Dorfman is a well-known playwright. People will know about his play Death and the Maiden and he has written a lot of novels. This is his autobiography. It is the story of a peripatetic intellectual — he wandered all over the place. He was born in Argentina and spent a long time in the United States. I think what he does extremely well is give us an insider’s view of what is happening. But he also has the perspective of someone who is looking at it from the outside. He speaks and writes in English as well as he speaks and writes in Spanish.
He was very involved in the cultural side of the Allende period. A lot of things happened in Chile during the Allende years and one of the impressive ones was the cultural innovations that were taking place in song, painting, theatre and in writing. What this book does is show you what it was like to be an intellectual at a time of great social turmoil. He is looking into where his roots are. It is a very personal as well as a very political book.
Your final book is Victims of the Chilean Miracle: Workers And Neoliberalism In The Pinochet Era, 1973–2002, by Peter Winn. This brings us to the post-Pinochet political era.
There are many good books about the period of democracy since 1990, most them in Spanish. But there is no sort of comprehensive account of the whole period. I think what is interesting is how what has happened on the labour front has been ignored a great deal in literature. And Winn does this very well.
He has brought together a group of researchers who look at what happened in various sectors in the economy. Places like the forestry sector, the fishing sector, the copper mines and so on, to try to explore what had been the benefits and drawbacks of this period of democracy. He wants to find out what has happened to ordinary working people.
And the story is fairly mixed. Women now are more likely to find employment. It’s often not very well paid employment and for long hours but it has had a peculiar effect in family relations. Women used to have a subordinate place in the family, but now that is changing.
Some might say paving the way for the first female president in Chile – Michelle Bachelet?
That was interesting. Chile is regarded as a very conservative society and the idea that Chile of all places would be somewhere to vote in a female president was really quite remarkable.
But do you think that is part of the nostalgia going back to Pinochet times? Was it about who her father was?
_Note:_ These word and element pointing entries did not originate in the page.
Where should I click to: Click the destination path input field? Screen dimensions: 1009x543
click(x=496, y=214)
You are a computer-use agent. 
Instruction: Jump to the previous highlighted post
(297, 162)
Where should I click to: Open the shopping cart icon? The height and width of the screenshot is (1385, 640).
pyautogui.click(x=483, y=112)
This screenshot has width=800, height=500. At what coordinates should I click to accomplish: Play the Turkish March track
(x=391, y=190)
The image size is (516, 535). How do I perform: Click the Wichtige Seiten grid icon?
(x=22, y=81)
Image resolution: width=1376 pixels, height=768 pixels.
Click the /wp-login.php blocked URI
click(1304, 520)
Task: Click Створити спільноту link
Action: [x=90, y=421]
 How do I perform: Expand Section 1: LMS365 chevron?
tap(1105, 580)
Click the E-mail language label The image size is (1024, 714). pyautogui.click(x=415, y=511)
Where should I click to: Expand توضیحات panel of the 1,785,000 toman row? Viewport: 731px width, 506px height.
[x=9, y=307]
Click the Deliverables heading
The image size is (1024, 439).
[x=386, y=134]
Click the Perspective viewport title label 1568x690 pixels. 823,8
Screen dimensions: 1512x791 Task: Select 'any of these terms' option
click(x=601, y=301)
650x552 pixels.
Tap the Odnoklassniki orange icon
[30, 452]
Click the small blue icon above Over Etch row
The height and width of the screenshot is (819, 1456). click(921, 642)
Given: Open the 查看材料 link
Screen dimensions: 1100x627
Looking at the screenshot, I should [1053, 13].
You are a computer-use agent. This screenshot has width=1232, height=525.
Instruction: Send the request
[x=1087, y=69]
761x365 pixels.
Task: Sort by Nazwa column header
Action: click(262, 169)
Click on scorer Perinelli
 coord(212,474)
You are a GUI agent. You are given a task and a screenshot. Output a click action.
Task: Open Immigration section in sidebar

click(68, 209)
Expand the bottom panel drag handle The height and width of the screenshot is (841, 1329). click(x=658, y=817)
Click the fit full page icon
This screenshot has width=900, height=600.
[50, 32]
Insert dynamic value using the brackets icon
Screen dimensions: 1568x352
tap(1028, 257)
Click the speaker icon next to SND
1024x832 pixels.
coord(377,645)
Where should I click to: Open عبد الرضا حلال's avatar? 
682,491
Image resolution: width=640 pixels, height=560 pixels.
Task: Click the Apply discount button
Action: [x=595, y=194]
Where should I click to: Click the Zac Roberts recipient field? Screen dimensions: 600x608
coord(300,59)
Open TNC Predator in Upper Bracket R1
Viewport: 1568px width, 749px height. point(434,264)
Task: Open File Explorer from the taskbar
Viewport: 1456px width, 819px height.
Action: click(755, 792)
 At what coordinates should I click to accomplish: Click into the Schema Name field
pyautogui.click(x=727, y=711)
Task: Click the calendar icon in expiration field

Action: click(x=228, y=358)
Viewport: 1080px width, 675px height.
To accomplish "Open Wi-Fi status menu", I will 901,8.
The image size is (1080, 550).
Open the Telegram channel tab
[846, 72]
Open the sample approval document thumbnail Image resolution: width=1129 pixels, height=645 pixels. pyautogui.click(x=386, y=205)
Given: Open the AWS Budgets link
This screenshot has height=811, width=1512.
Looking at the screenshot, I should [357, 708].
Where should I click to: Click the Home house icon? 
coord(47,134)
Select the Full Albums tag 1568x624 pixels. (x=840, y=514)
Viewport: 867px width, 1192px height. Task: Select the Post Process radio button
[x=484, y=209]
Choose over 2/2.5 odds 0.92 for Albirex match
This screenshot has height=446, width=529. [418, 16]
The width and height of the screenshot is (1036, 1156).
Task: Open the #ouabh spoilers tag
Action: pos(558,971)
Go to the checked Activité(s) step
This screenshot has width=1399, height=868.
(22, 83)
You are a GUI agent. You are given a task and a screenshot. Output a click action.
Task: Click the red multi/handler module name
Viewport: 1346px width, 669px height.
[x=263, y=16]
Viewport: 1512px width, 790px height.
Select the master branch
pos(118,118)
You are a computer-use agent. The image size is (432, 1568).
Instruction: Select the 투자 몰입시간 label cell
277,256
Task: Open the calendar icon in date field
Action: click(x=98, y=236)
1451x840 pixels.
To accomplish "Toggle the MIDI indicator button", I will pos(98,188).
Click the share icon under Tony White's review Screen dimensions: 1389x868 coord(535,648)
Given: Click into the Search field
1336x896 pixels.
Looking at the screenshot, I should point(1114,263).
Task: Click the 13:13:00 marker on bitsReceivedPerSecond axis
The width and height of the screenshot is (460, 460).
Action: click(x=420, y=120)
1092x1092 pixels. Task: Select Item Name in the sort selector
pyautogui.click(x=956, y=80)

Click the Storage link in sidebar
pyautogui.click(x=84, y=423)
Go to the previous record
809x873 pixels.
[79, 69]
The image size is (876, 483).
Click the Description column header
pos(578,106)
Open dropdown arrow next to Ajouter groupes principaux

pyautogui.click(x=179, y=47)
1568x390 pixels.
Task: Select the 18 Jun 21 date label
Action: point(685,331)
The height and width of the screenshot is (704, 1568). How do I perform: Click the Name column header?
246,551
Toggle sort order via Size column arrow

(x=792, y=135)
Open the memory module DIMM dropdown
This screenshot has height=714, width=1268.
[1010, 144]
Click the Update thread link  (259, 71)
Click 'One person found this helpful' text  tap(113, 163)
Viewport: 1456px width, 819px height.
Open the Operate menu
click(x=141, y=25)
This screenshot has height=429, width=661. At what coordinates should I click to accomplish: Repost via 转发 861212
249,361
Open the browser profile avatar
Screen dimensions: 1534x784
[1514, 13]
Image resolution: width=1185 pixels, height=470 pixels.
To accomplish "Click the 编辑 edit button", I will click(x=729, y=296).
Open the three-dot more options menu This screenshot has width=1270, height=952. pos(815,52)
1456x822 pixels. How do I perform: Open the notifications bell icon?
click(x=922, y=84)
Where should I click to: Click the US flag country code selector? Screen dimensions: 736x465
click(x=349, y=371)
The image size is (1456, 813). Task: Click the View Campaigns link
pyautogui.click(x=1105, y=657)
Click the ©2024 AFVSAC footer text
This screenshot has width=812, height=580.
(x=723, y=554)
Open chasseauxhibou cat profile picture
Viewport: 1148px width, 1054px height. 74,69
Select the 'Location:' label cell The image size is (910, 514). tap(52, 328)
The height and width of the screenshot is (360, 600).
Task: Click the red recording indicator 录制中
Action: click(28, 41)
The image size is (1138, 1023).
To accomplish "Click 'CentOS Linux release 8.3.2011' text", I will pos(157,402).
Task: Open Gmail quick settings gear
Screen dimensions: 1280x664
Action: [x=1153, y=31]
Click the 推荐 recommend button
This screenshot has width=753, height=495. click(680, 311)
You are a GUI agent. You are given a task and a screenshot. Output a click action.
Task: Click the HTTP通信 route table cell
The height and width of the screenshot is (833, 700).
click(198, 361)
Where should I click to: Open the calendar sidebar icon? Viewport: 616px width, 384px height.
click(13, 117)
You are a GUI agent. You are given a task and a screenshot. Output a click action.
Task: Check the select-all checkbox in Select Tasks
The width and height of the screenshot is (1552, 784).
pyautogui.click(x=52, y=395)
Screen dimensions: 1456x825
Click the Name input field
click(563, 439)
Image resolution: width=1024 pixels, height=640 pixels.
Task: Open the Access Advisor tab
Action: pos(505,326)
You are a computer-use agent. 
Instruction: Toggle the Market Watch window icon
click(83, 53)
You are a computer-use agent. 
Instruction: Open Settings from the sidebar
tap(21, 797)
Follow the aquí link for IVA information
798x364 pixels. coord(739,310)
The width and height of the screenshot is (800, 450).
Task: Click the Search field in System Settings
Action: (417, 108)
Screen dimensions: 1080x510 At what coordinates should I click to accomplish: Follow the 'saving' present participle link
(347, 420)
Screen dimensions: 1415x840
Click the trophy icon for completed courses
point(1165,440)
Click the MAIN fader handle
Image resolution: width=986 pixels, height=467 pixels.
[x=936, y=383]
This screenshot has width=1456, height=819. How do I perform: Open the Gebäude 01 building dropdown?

Yes. Interestingly, they actually opened a museum of memory in Chile and there is something about her father there. He was an air force general, a democrat who believed in a subordinate role for the military.
“The idea that Chile of all places would be somewhere to vote in a female president was really quite remarkable.”
He died in prison because his heart condition was allowed to deteriorate. But, this book doesn’t go into that. It is a very serious academic book. And it tells you a great deal about how the Chilean so-called miracle has had a kind a complicated impact on the lives of ordinary working people in Chile.
Chile puts itself forward as one of the most stable and successful countries in the region. Looking back on the governments since Pinochet, what is your assessment of that?
Chile has a stable democracy and that —looking at other countries in Latin America— is a very positive development. Overall economic performance is also positive, but there are grave problems of income inequality and increasing political dissatisfaction with the political parties.
Right-wing apologists would argue that Pinochet laid the way for that positive economic performance.
No, no, no. Certainly, Pinochet started some of the things. But, really, the situation when the new government took over was quite precarious. So what the government has done is to take some of the Pinochet reforms but get rid of the less successful ones.
On the whole, my assessment of the Pinochet regime is negative. Don’t forget that over 40 per cent of the population were living in poverty in 1990. It is down to about 13 per cent now. Also what the various governments have done since then is to develop a very stable democratic order. They really have constructed a democracy of institutions rather than a democracy based on one leader.